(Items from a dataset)

-*-

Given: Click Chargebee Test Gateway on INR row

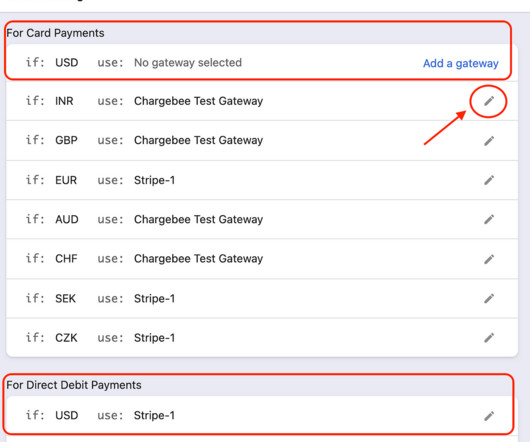Looking at the screenshot, I should [x=198, y=101].
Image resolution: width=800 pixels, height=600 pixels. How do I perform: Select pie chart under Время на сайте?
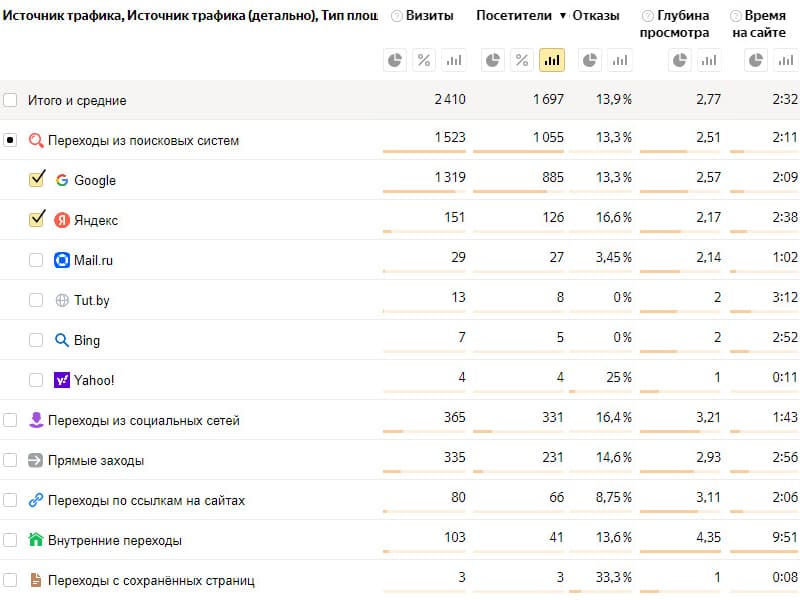tap(756, 61)

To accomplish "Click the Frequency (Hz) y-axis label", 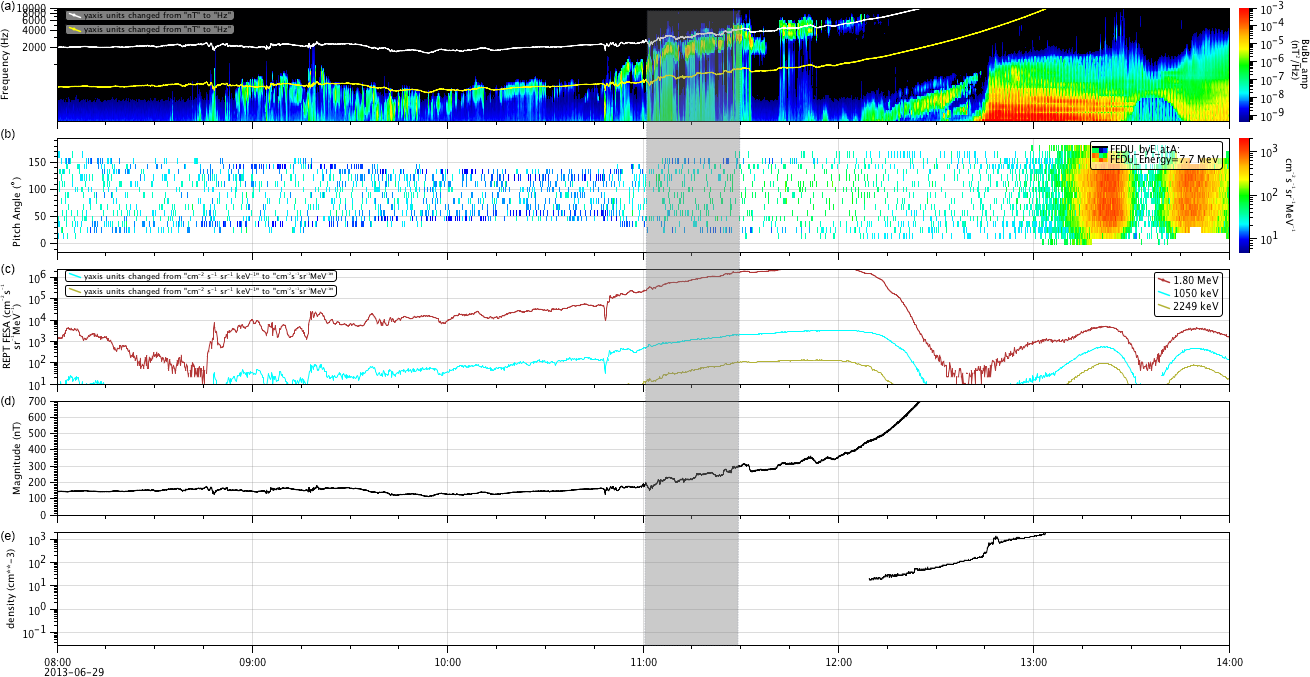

-*-

Copy the records word for word, leaving no picture in the copy.

Given: Click Chargebee Test Gateway on INR row

Looking at the screenshot, I should [x=198, y=101].
Image resolution: width=800 pixels, height=600 pixels. How do I perform: Select pie chart under Время на сайте?
tap(756, 61)

To accomplish "Click the Frequency (Hz) y-axis label", 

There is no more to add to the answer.